Declare the followings through "a" and "V":
1)the height of the bigger pyramid
2)the angle between the side edge and base

1)h=[64*V*sqrt(3)]/[3*a^2]
2)arctan[64*V]/[a^3]
• Apr 4th 2006, 06:05 AM
totalnewbie
It appears to me that I am alone with the problem.
• Apr 4th 2006, 06:59 PM
ThePerfectHacker
There is something wrong with your problem. There is no way to determine the the height of the larger pyramid.
• Apr 6th 2006, 05:34 AM
totalnewbie
There is nothing wrong with my problem.
The larger and the bigger triangle are both isosceles and it is possible to solve it by using the area formula for isosceles tirangle. The lenght of the pyramid fells into the center of the median which relates to the median as 1:2.
There is a formula which says that the areas of similar triangle relate as square of something but I don't know it exactly.
• Apr 6th 2006, 09:15 PM
earboth
Quote:

Originally Posted by totalnewbie
The basis of a regular pyramid is "a". Perpendicular plane which crosses the centres of two basis, forms smaller pyramid which volume is V.
Declare the followings through "a" and "V":
1)the height of the bigger pyramid
2)the angle between the side edge and base

1)h=[64*V*sqrt(3)]/[3*a^2]
2)arctan[64*V]/[a^3]

Hello,

to 1.:
let $A_b$ the base area of the bigger pyramid.
let $A_s$ the base area of the smaller pyramid.

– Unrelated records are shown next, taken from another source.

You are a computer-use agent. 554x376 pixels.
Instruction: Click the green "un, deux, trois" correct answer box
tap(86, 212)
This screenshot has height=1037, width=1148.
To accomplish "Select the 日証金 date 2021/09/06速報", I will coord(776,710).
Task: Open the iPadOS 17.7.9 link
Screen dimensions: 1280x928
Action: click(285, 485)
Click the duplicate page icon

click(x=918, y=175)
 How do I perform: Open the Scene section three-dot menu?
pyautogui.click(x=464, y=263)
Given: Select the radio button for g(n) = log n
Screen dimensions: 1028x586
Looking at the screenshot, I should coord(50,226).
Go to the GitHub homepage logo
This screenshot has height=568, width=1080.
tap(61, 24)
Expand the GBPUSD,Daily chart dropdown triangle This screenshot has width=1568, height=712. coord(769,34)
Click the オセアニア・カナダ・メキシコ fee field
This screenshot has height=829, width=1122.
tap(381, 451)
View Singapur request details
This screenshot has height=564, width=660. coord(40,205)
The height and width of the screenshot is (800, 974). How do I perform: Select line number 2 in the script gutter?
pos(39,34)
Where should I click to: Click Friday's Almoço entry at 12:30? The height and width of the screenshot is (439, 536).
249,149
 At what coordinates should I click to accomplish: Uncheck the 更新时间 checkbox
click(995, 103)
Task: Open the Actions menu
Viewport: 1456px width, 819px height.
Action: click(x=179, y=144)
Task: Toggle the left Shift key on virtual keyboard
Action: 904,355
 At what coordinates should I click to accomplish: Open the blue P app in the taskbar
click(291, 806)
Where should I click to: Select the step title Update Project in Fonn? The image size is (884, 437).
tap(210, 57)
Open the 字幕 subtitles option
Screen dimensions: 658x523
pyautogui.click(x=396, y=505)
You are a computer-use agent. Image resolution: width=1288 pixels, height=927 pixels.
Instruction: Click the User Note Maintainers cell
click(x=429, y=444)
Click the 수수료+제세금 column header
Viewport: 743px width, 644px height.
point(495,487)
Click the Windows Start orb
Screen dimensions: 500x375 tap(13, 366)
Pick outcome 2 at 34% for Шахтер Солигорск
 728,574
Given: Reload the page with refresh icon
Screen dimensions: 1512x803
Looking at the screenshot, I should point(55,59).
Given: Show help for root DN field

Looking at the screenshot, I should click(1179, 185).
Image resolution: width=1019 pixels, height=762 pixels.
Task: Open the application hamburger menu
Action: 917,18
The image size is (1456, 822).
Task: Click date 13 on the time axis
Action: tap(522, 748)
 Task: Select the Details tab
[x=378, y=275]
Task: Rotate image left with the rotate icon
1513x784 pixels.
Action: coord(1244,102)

$A_b= \frac{a^2}{4} \cdot \sqrt{3}$. Then it is
$A_s= \frac{1}{4} \cdot \frac{a^2}{4} \cdot \sqrt{3}$

let $h_s$ the height of the smaller pyramid. Then the Volume of the smaller pyramid is:
$V=\frac{1}{3} \cdot \frac{1}{4} \cdot \frac{a^2}{4} \cdot \sqrt{3} \cdot h_s$

Because $h\ \parallel \ h_s$ you get the proportion:
$\frac{h_s}{h}=\frac{\frac{1}{2} \frac{1}{2} a \sqrt{3}}{\frac{2}{3} \frac{1}{2} a \sqrt{3}}$

That means: $h_s=\frac{3}{4} \cdot h$.

The volume of the smaller pyramid is: $V=\frac{1}{3} \cdot A_s \cdot h_s$
$V=\frac{1}{3} \cdot \frac{1}{16} \cdot a^2 \sqrt{3} \cdot \frac{3}{4} \cdot h$. Solve this equation for h and you'll get exactly your answer.

to 2.:

the length of the median is $\frac{1}{2} \cdot a \sqrt{3}$. So the tangens of the angle is:
$\tan (\alpha)=\frac{h}{\frac{2}{3} \cdot \frac{1}{2} \cdot a\sqrt{3}}=\frac{3h}{a\sqrt{3}}$

$\tan (\alpha)=\frac{3 \cdot \frac{64 V \sqrt{3}}{3a^2}}{a\sqrt{3}}=\frac{64V}{a^3}$

Greetings

EB
• Apr 7th 2006, 02:00 AM
totalnewbie
I got these answers:
1)h=[64*V*sqrt(3)]/[3*a^2]
2)arctan[64*V]/[a^3]
Thank you anyway.